São raros os intérpretes que, para além de representarem seu tempo, como símbolos incontornáveis, antecipam uma onda — foi o caso de Elvis Presley, no fim dos anos 1950, e dos Beatles, em meados dos anos 1960. Até mesmo Frank Sinatra, em uma de suas reencarnações, nos anos 1970, exageradamente meloso, pavimentou o que viria. Ainda mais escassos são os artistas capazes de inaugurar modismos mudando de estilo. A inglesa radicada nos Estados Unidos Olivia Newton-John foi dessa estirpe. Revelada ao mundo por meio das canções country, ela explodiria em 1978 de mãos dadas com o gênero rockabilly em Grease — Nos Tempos da Brilhantina, filme que muita gente finge não gostar. Em 1981, ano em que Ronald Reagan tomou posse na Casa Branca, ela deu uma outra pirueta com o som disco de Physical, ao misturar pitadas de sexo com humor — como prólogo do que Madonna inventaria algum tempo depois.

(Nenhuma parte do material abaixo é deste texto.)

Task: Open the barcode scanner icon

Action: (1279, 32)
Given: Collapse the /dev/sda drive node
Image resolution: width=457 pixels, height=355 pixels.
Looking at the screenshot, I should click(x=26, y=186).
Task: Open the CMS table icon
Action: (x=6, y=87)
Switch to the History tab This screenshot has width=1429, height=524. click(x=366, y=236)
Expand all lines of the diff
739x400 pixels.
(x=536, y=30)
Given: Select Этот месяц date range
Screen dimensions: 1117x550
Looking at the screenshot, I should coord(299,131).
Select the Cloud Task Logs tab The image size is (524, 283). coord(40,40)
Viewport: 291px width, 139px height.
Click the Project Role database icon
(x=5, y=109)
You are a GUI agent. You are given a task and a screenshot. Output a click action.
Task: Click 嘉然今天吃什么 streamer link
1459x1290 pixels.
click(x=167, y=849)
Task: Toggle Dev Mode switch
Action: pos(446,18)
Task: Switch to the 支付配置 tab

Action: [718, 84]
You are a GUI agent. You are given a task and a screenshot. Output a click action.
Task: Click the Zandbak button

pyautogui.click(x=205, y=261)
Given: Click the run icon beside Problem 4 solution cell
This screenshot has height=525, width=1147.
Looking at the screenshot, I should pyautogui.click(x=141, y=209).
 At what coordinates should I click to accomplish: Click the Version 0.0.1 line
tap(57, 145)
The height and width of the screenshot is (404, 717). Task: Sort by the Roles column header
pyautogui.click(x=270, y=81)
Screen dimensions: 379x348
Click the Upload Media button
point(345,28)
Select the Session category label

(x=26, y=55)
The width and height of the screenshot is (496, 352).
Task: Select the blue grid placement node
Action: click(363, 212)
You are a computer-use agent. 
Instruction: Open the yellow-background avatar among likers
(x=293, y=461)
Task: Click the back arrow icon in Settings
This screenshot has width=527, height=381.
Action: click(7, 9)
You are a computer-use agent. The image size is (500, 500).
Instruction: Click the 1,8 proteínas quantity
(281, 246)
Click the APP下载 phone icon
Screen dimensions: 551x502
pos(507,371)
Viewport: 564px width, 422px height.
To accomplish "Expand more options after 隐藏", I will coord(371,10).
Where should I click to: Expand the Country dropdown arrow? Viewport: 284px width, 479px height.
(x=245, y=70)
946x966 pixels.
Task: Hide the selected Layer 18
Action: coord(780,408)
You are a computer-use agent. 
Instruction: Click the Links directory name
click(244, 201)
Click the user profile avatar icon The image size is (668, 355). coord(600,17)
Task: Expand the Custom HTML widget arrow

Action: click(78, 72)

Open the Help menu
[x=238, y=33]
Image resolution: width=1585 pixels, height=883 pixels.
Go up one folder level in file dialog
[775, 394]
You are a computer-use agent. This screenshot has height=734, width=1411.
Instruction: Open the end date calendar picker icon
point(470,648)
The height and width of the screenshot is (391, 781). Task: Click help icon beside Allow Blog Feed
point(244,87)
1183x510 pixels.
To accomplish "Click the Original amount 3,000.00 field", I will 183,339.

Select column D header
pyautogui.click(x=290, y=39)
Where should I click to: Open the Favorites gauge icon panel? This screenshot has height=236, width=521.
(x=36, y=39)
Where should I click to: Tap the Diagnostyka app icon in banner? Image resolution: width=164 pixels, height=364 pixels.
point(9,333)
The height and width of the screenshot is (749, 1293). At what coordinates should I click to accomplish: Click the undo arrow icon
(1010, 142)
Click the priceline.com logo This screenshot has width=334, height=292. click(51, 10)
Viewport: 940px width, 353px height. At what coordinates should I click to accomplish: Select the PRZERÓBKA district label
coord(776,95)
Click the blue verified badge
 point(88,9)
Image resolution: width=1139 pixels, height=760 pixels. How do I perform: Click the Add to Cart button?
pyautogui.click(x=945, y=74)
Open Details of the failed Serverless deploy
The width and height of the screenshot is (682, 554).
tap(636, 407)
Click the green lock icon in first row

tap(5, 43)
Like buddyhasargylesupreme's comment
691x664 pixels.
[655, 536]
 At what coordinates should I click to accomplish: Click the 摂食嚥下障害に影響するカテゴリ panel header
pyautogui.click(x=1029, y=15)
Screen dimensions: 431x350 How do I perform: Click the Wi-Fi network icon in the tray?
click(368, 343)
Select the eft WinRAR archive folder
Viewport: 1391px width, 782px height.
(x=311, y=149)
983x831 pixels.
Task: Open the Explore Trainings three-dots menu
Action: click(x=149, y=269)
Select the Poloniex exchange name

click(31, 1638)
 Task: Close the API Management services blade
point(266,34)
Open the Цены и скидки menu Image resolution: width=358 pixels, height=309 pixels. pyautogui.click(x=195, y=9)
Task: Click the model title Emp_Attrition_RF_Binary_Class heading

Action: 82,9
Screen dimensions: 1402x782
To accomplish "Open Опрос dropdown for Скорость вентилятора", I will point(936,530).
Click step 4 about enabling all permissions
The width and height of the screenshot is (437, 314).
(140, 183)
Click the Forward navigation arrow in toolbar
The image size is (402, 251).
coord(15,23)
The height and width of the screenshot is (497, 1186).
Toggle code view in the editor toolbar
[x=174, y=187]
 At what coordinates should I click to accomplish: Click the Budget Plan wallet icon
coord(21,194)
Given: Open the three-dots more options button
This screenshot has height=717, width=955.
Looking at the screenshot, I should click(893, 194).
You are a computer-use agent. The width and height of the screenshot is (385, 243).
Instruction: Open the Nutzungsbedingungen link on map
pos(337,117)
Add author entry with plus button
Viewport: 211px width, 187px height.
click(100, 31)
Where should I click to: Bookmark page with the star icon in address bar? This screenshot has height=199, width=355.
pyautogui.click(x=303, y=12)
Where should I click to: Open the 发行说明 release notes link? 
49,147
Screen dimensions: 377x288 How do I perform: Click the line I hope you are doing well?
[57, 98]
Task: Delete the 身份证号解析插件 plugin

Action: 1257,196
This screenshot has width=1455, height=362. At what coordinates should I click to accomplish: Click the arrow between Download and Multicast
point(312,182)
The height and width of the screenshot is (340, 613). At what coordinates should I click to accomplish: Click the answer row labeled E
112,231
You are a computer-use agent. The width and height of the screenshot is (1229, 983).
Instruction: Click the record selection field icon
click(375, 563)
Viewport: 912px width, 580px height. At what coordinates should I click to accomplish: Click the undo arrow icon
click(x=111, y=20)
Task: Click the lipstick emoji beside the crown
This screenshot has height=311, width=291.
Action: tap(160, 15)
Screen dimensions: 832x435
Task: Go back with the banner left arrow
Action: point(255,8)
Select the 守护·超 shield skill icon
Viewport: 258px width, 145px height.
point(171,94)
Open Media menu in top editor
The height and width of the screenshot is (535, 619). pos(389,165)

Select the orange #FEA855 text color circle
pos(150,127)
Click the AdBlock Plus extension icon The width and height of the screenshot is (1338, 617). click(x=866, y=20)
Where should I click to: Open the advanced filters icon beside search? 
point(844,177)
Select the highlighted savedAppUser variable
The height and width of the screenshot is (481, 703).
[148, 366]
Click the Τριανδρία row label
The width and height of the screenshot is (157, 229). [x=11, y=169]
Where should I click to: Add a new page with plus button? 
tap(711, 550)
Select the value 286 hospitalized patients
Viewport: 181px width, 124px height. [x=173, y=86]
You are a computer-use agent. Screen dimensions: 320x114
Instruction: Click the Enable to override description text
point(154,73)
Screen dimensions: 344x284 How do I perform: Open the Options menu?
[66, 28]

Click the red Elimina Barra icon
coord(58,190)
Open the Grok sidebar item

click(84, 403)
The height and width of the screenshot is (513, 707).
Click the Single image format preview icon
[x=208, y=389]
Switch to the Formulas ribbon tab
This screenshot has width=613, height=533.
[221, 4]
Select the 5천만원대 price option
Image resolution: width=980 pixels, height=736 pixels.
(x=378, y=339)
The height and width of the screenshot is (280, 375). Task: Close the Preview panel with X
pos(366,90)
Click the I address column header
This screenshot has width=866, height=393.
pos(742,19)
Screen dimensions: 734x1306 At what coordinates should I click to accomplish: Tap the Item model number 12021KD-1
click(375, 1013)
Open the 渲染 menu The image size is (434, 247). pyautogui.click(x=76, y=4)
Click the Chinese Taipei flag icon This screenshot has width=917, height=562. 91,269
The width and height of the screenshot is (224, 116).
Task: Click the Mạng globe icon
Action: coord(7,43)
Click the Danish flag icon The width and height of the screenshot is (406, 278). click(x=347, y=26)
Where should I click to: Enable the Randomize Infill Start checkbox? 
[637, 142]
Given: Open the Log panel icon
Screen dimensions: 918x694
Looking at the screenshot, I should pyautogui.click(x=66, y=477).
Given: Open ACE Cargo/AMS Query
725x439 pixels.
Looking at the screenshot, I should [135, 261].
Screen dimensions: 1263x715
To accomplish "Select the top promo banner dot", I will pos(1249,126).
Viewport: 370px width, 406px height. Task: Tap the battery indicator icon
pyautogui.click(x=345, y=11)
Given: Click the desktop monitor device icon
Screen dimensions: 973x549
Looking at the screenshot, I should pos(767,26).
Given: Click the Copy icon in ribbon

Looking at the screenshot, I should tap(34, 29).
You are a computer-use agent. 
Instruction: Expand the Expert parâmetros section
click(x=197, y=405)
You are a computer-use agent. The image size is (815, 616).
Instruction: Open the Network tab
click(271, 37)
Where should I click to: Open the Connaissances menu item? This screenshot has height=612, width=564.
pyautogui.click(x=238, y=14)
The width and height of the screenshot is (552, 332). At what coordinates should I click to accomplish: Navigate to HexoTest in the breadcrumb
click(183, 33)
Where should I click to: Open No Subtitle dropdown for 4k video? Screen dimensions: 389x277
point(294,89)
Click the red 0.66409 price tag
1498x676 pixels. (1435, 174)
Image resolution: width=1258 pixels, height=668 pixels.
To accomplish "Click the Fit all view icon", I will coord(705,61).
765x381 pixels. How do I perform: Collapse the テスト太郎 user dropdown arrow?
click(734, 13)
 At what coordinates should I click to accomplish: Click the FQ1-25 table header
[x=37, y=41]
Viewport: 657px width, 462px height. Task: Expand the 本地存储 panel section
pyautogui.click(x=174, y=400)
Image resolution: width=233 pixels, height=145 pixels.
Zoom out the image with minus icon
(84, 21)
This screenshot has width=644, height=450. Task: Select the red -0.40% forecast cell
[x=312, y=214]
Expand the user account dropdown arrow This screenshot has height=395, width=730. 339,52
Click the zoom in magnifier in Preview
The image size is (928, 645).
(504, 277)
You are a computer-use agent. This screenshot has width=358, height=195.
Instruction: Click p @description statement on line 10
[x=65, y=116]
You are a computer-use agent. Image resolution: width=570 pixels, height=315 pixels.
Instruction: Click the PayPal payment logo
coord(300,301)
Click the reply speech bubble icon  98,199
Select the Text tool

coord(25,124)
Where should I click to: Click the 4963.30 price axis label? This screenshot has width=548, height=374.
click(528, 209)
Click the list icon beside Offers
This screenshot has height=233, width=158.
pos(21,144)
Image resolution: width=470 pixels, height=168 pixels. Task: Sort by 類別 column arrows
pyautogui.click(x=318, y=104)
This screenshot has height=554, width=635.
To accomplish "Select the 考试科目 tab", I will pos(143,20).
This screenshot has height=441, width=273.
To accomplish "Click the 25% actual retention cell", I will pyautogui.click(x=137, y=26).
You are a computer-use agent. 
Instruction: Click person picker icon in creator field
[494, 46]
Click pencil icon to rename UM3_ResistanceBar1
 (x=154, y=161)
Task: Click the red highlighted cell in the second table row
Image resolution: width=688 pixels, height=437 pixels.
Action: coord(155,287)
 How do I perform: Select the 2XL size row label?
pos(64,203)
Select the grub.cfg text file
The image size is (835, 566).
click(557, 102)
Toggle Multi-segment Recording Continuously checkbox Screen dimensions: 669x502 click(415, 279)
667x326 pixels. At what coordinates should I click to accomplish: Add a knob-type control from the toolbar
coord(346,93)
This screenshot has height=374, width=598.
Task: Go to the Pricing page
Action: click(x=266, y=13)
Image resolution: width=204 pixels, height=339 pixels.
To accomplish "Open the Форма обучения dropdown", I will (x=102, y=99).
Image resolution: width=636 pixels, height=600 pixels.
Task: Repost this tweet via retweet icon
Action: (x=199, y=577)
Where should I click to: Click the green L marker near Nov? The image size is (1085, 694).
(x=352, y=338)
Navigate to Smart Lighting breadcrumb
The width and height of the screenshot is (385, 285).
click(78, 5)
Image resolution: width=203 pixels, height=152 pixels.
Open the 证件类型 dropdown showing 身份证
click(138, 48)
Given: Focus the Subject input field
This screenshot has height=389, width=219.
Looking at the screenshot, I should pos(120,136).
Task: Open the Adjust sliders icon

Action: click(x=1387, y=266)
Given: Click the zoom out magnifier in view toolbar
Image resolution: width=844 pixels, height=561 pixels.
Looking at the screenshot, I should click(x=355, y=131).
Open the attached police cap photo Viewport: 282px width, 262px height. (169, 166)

Mas aquela moça angelical, de cabelos esvoaçantes, fonte inspiradora de adolescentes de um tempo sem redes sociais, como poderia soar provocante? Essa era a graça intuitiva de Newton-John, que avançava as casas arrastando multidões — chegou a vender 100 milhões de discos. Seus movimentos renovadores pareciam prestar homenagem ao avô paterno, o alemão Max Born, Nobel de Física em 1954 pelos avanços na área de interpretação das ondas. Desde 1992, ela lutava contra um câncer de mama metastático, que tratou com a ajuda de medicamentos derivados da Cannabis. Morreu aos 73 anos, em Santa Ynez Valley, na Califórnia, em 8 de agosto. “Minha querida Olivia, você fez as nossas vidas muito melhores. Seu impacto foi incrível. Eu a amo muito. Nos veremos no futuro e estaremos juntos de novo. Seu, do momento em que a vi e para sempre!”, postou um emocionado John Travolta, que assinou como Danny, seu personagem em Grease.
A moda como geometria

O japonês Issey Miyake não inventou a simplicidade, tampouco a elegância — mas para quem vestiu ou apenas viu suas criações a sensação é de que foi ele quem criou esses dois atributos indispensáveis à vida. Miyake foi o “mais matemático dos grandes estilistas”, na delicada definição de Marcelo Viana, diretor-geral do Instituto de Matemática Pura e Aplicada do Rio de Janeiro. Atrelado à geometria e simetria, seus modelos eram invariavelmente plissados, afeitos a se adaptar a qualquer tipo de corpo. Desenhava origamis para vestir (e que não amassavam). “O trabalho do design é fazer algo que funcione na vida real”, dizia. O genioso Steve Jobs, que entendia de limpeza de traços, sempre econômicos, pediu a Miyake que esboçasse algo que ele pudesse exibir nas celebradas apresentações da Apple. E, então, o suéter de gola alta preta virou um tótem, chique como ele só. O costureiro morreu na sexta-feira 5, de câncer no fígado, aos 84 anos. Em 2009, ele revelou ter nascido em Hiroshima — e, aos 7 anos, presenciou a explosão da bomba atômica. A discrição o fez manter o segredo.